_AUSZUG_.
Beitrag von Presse » 18.04.2012, 10:18

Eigendiagnose eines sachkundigen Patienten - kein Freibrief für Arzt
Selbstbewusster Patient darf nicht nachlässiger behandelt werden


Auch wenn ein selbstbewusst und sachkundig auftretender Patient eine laienhafte Eigendiagnose stellt, muss ein Arzt diese kritisch betrachten und den Patienten sorgfältig und medizinisch umfassend befragen. Wird aufgrund einer unzureichenden Anamnese die sonst zweifelsfrei erforderliche Hinzuziehung eines anderen Facharztes unterlassen, haftet der erstbehandelnde Arzt den Hinterbliebenen auf Schadensersatz. Dies hat der 5. Zivilsenat des Oberlandesgerichts Koblenz entschieden (Beschluss vom 30. Januar 2012, Aktenzeichen: 5 U 857/11) und damit – wie zuvor das Landgericht Mainz – der Klage der Ehefrau und der beiden Kinder des Patienten auf Schadensersatz dem Grunde nach stattgegeben.
An einem Nachmittag im Mai 2007 in Mainz wurde der 36-jährige Vater und Ehemann der Kläger, selbst Rettungssanitäter von Beruf, von zwei Kollegen gegen 16:00 Uhr mit dem Krankenwagen zum beklagten Arzt, einem Orthopäden, gebracht. Dort berichtete der Patient von außergewöhnlich starken Schmerzen in der linken Körperseite und äußerte den Verdacht, Ursache der Schmerzen sei eine Einklemmung eines Nervs im Bereich der Halswirbelsäule. Der sehr selbstbewusst und sachkundig auftretende Patient erwähnte zudem, das Ganze sei bereits internistisch abgeklärt worden. Damit meinte er allerdings eine im Vorjahr erfolgte internistische Befunderhebung, während der Beklagte davon ausging, die internistische Untersuchung sei am selben Tage erfolgt.

Der Beklagte diagnostizierte eine Querwirbelblockade und eine Muskelverspannung und entließ den Patienten gegen 16.40 Uhr nach Hause. Gegen 18.00 Uhr fand ihn seine Ehefrau im Bad bewusstlos auf dem Boden liegend. Der herbeigerufene Notarzt stellte nach vergeblichen Wiederbelebungsversuchen gegen 19.00 Uhr den Tod fest. Todesursächlich war ein akuter vollständiger Verschluss der rechten Herzkranzarterie.

_ANGEZEIGTE EINTRÄGE_.
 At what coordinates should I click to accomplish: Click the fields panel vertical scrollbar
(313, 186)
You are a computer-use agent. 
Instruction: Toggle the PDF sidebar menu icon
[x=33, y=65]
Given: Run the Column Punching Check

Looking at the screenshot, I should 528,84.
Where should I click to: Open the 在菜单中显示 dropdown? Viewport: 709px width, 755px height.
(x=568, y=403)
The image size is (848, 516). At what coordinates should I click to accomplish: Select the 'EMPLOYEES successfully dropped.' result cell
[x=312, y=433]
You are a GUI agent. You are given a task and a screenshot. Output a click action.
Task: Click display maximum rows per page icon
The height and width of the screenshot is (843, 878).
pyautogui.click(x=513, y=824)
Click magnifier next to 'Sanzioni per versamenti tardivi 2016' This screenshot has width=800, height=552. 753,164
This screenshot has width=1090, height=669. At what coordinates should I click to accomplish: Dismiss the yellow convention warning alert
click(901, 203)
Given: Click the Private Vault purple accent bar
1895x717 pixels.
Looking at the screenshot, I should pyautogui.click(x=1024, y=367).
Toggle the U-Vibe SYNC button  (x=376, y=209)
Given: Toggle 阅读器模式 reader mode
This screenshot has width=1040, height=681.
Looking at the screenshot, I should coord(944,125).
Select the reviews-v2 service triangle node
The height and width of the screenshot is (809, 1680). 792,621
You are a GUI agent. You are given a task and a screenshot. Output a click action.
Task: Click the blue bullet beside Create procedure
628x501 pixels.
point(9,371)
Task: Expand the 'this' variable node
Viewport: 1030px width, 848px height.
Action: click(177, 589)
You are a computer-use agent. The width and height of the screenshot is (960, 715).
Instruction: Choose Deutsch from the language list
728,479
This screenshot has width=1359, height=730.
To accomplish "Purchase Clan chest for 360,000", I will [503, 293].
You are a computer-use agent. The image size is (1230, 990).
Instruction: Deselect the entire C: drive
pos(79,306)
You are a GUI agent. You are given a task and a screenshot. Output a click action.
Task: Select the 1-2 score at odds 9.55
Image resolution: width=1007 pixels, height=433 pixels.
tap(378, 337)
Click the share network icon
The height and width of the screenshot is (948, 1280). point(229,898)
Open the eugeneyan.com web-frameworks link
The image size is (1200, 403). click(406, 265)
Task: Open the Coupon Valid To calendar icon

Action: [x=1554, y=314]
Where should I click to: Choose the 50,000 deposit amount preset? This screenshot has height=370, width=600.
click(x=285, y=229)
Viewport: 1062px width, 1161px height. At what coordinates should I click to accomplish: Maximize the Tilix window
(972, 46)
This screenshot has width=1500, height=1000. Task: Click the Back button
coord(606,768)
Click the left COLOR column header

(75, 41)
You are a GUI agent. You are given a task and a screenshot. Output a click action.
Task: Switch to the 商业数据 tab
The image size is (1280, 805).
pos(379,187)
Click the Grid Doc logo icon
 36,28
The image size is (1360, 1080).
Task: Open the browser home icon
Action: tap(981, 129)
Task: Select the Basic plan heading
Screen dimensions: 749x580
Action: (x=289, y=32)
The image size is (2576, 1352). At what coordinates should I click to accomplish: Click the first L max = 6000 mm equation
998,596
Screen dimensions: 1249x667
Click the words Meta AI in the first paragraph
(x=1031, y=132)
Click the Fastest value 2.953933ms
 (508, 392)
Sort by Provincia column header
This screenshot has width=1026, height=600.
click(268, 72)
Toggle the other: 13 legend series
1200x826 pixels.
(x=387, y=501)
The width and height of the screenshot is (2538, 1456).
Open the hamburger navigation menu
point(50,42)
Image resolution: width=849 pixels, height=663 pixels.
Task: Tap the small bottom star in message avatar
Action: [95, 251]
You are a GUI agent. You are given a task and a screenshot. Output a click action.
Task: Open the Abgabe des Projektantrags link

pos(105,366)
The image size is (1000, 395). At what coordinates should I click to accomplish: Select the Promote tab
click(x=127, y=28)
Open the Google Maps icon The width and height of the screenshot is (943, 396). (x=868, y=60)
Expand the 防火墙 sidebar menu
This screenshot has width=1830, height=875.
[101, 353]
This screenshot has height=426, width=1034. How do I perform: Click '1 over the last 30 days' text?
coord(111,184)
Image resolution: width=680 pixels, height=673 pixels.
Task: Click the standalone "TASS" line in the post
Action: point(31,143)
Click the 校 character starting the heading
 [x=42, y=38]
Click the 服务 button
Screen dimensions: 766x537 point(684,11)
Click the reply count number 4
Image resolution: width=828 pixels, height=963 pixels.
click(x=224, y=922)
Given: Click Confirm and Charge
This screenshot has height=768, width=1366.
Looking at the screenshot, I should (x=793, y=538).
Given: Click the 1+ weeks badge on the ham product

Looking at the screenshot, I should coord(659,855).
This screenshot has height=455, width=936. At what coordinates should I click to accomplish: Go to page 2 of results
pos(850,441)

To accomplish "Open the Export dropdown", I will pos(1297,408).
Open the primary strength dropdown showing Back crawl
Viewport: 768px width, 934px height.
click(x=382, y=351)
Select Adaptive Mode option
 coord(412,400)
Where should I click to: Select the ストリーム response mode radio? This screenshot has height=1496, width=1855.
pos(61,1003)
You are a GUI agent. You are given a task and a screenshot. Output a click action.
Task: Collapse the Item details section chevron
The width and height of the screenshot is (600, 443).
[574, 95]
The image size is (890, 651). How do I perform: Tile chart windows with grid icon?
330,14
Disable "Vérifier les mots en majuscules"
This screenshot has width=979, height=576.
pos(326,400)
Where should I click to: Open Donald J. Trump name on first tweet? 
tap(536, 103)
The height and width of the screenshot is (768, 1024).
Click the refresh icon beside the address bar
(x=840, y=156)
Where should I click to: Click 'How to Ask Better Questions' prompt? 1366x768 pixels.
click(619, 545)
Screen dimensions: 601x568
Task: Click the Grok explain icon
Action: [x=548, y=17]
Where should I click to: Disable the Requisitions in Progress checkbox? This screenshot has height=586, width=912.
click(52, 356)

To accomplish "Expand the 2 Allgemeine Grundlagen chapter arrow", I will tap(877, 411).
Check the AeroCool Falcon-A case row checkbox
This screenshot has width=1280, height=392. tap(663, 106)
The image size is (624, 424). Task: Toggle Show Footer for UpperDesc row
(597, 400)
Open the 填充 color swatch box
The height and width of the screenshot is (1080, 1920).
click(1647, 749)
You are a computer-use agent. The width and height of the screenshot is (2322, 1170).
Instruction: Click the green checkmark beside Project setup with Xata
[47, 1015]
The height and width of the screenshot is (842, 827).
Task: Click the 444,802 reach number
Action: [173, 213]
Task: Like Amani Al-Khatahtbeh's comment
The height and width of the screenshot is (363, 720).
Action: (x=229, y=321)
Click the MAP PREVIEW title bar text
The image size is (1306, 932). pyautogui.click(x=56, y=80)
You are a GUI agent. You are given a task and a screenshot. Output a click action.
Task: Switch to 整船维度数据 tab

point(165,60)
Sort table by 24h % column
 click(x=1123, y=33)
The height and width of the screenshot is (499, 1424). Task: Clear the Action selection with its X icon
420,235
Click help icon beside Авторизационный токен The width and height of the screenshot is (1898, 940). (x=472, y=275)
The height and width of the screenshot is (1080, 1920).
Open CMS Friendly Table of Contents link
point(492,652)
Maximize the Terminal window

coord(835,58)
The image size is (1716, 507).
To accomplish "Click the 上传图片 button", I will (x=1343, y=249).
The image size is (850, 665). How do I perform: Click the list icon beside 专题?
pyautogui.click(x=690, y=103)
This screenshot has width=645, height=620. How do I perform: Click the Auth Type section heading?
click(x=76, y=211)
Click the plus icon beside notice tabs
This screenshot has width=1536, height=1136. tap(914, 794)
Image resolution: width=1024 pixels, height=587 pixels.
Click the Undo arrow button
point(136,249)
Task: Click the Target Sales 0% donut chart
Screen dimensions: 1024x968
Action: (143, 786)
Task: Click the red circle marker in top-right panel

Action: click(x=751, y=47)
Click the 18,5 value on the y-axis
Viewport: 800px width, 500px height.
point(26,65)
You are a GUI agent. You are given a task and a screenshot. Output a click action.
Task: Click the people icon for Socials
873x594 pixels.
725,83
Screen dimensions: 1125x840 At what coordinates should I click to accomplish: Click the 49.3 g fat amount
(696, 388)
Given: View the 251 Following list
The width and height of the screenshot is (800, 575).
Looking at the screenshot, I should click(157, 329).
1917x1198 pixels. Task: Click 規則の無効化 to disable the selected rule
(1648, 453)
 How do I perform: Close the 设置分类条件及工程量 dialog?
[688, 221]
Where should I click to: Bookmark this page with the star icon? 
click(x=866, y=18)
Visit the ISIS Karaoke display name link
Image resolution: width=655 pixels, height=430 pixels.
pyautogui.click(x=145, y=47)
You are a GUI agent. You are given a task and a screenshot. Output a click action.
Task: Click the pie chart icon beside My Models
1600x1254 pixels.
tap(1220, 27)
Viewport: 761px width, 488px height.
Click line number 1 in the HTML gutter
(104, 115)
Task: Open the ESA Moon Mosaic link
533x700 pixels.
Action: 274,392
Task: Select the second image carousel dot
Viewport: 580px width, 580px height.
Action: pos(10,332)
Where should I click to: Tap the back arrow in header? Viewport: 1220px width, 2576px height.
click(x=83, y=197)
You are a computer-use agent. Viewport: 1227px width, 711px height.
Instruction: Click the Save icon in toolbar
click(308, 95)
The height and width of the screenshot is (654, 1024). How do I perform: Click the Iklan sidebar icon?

_AUFGABENSTELLUNG_.
• 1. Beantworten Sie anhand des Auszugs die folgenden Fragen.
(a) Welches Gericht hat den Beschluss vom 30. Januar 2012 gefasst?
(b) Welchen Beruf übte der Patient aus?
(c) Was war laut Auszug die Todesursache?
• 2. Schreiben Sie aus dem Auszug den Abschnitt von „An einem Nachmittag“ bis „selben Tage erfolgt.“ wortgetreu ab.

_ANTWORTEN_.
• 1.
(a) Der 5. Zivilsenat des Oberlandesgerichts Koblenz.
(b) Er war Rettungssanitäter.
(c) Ein akuter vollständiger Verschluss der rechten Herzkranzarterie.

• 2.
An einem Nachmittag im Mai 2007 in Mainz wurde der 36-jährige Vater und Ehemann der Kläger, selbst Rettungssanitäter von Beruf, von zwei Kollegen gegen 16:00 Uhr mit dem Krankenwagen zum beklagten Arzt, einem Orthopäden, gebracht. Dort berichtete der Patient von außergewöhnlich starken Schmerzen in der linken Körperseite und äußerte den Verdacht, Ursache der Schmerzen sei eine Einklemmung eines Nervs im Bereich der Halswirbelsäule. Der sehr selbstbewusst und sachkundig auftretende Patient erwähnte zudem, das Ganze sei bereits internistisch abgeklärt worden. Damit meinte er allerdings eine im Vorjahr erfolgte internistische Befunderhebung, während der Beklagte davon ausging, die internistische Untersuchung sei am selben Tage erfolgt.